Abstract
Kauri trees have become a threatened species, due to kauri dieback disease, which is caused by the oomycete pathogen Phytophthora agathidicida. Infection of kauri trees is initiated through motile zoospores, with chemotaxis occurring through G protein-coupled receptors (GPCRs). Phytophthora species have novel GPCR chimeric proteins which consist of the seven transmembrane helices of a GPCR fused with a catalytic C-terminal domain. These “GPCR-bigrams” have been proposed as potential novel drug targets for the chemical control of pathogens in the Phytophthora genus.
This thesis aimed to characterize GPCR-bigrams from P. agathidicida to better understand their cellular signalling and function, in relation to kauri dieback disease. With the absence of specific ligands for P. agathidicida GPCR-bigrams, this was achieved with chimeric GPCR-bigram fusions, fusing the catalytic domain of P. agathidicida GPCR- bigrams to either a beta2-adrenergic receptor (β2AR) or muscarinic acetylcholine receptor M1 (M1R). This enabled the use of known ligands to activate the GPCR to investigate whether the bigram was still capable of directly activating G protein signalling, and whether agonist stimulation of the GPCR domain drove C-terminal domain activity.

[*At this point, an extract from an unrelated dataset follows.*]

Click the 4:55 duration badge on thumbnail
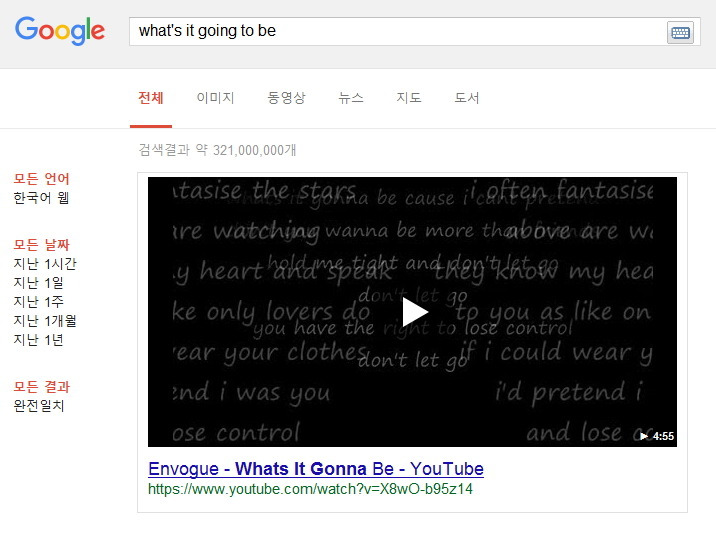The height and width of the screenshot is (534, 716). [x=657, y=436]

While G protein signalling was observed in β2AR-bigram fusions, indicating that GPCR-bigrams can signal through the G protein machinery of the receptor; this was not observed for the M1R-bigram fusion. The absence of signalling from the M1R-bigram fusion protein may be the result of poor transfection efficiency. Agonist stimulation of the GPCR domains in β2AR-bigram and M1R-bigram fusions did not appear to drive C-terminal domain activity. A negative result in this study is challenging to interpret, as it may suggest a lack of direct activation of the C-terminal protein, or could be due to the designed biosensors or experimental protocols used. Overall, this study highlighted many of the challenges in GPCR deorphanization, but has begun to lead to a better functional understanding of GPCR-bigrams from P. agathidicida and their signalling outputs.